### Task to carry out
Could you retype only the lines from the one containing "Select Stream Realtime in the sidebar" through the final line of the entries, both included, skipping any images?

[Opening The records section]

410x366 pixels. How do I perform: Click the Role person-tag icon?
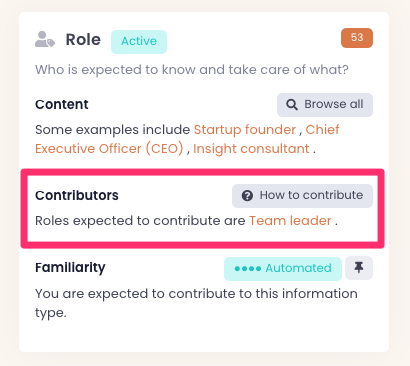click(45, 39)
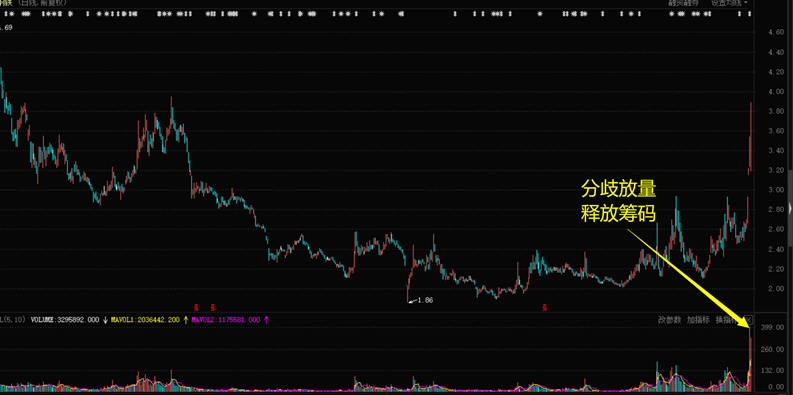The image size is (793, 395).
Task: Click 加指标 to add an indicator
Action: tap(698, 320)
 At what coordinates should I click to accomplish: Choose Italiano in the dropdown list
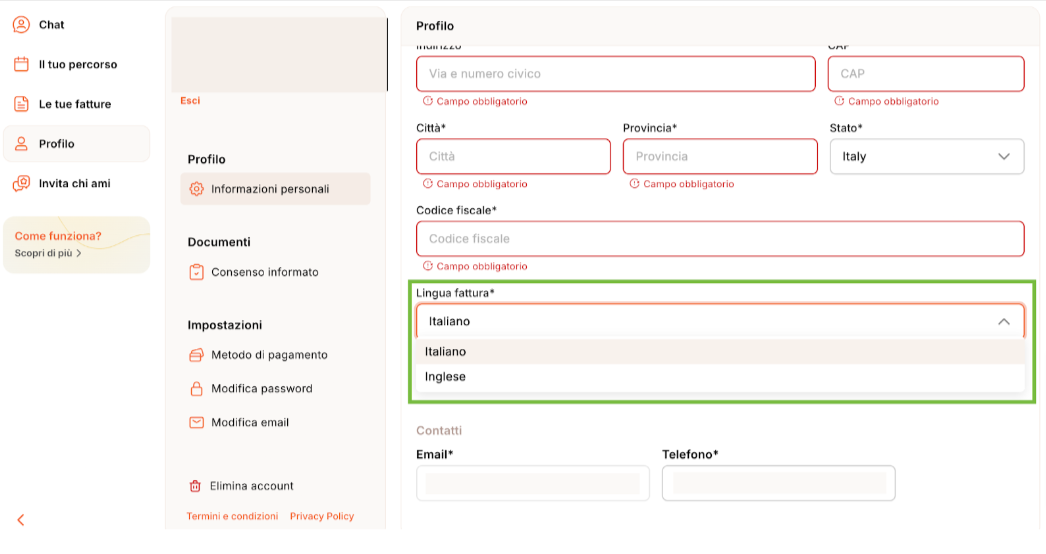pos(446,352)
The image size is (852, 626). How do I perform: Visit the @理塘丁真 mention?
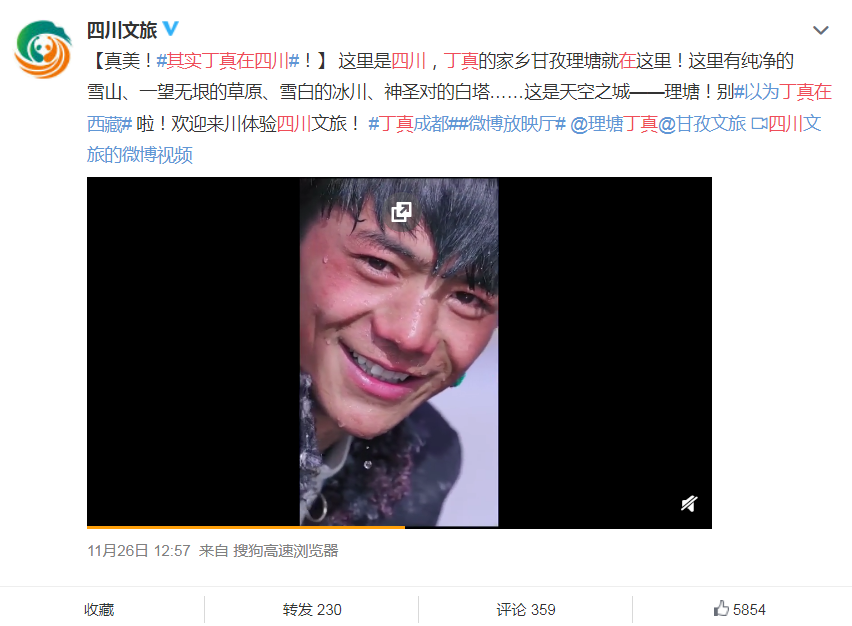pyautogui.click(x=614, y=124)
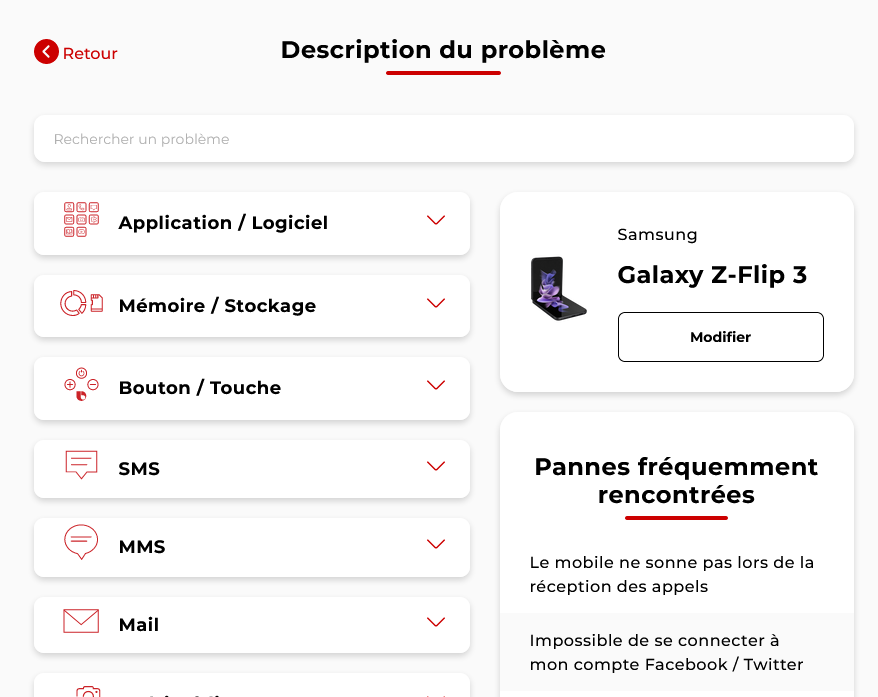Screen dimensions: 878x697
Task: Click the Galaxy Z-Flip 3 title text
Action: (712, 275)
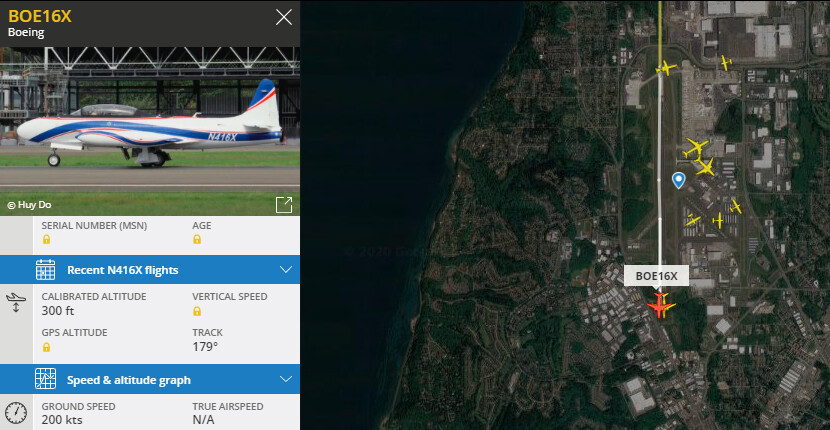The width and height of the screenshot is (830, 430).
Task: Click the altitude airplane icon in sidebar
Action: pyautogui.click(x=16, y=302)
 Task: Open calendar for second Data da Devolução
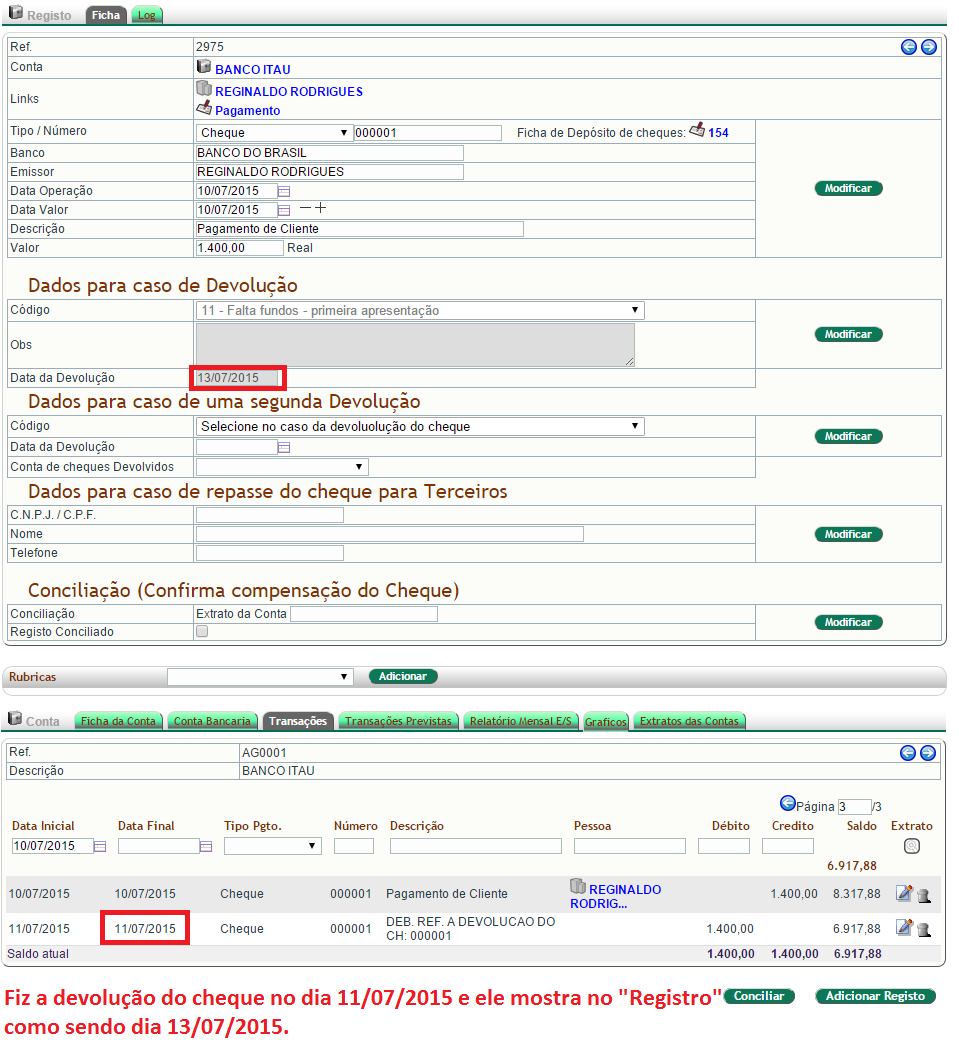(x=283, y=447)
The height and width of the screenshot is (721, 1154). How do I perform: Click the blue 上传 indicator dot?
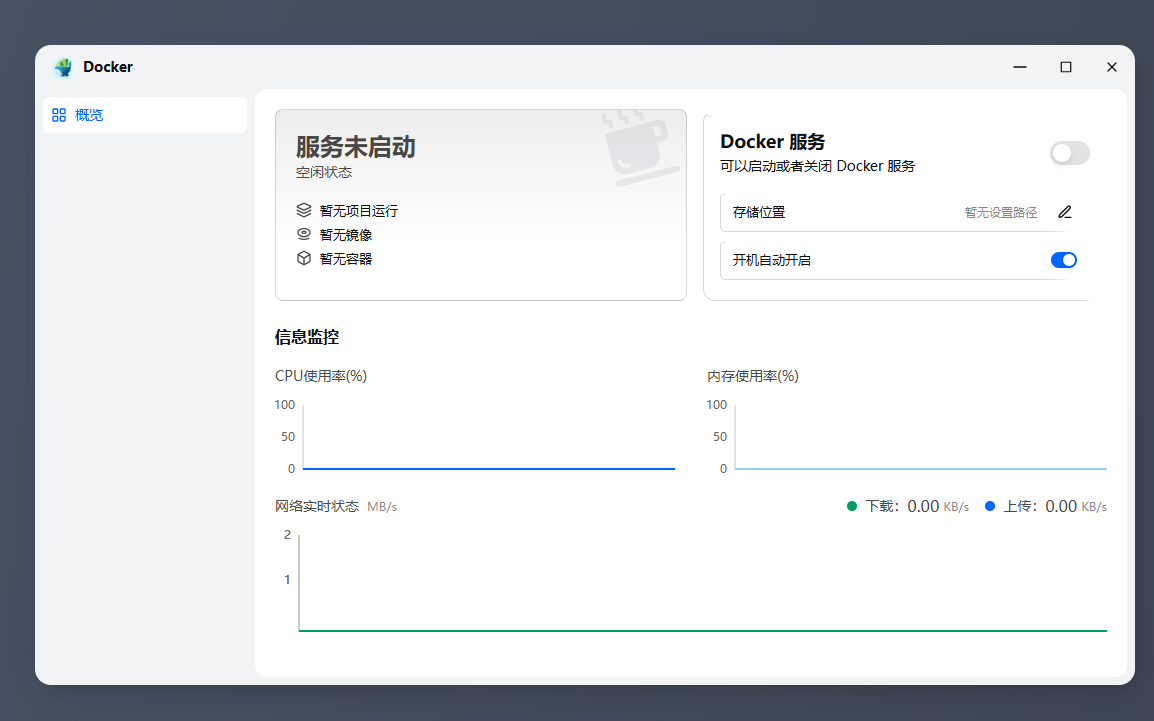[x=990, y=506]
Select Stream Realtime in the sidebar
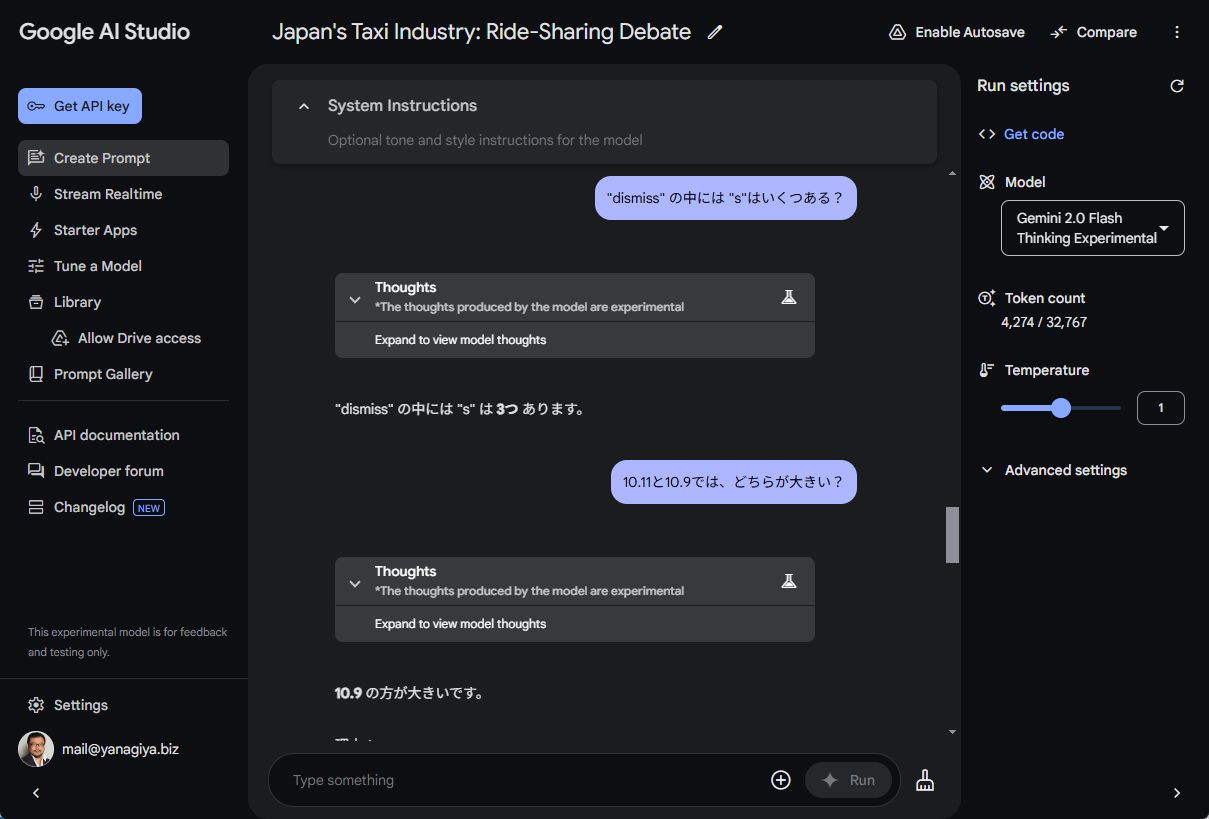 coord(108,193)
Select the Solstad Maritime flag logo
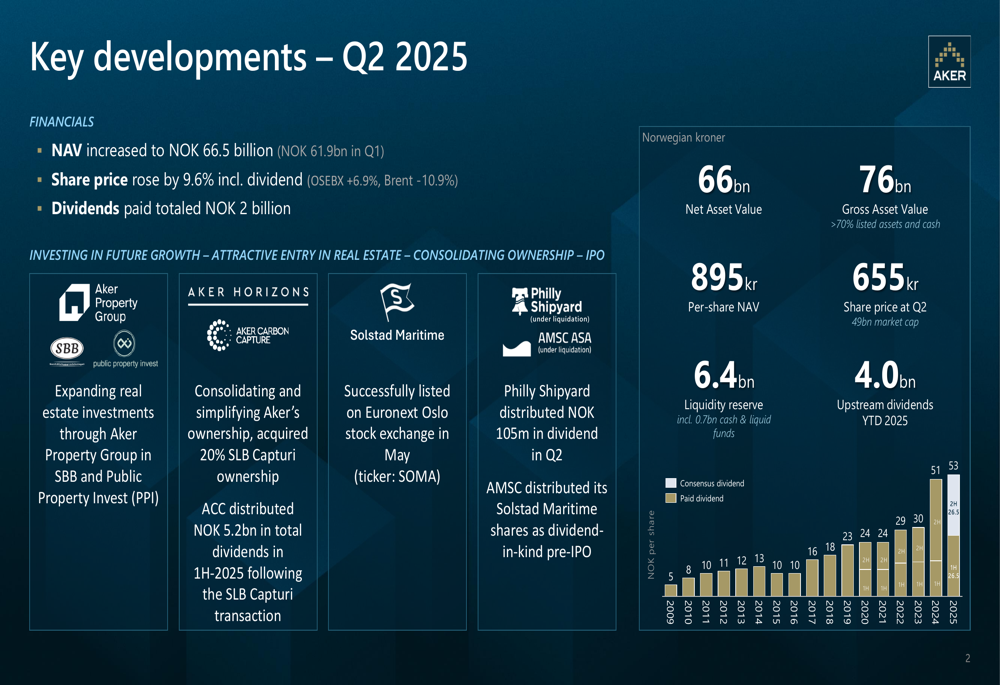 tap(397, 302)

[Closing The records section]

### Result of the task
Select Stream Realtime in the sidebar
 coord(108,193)
Select the Solstad Maritime flag logo
 tap(397, 302)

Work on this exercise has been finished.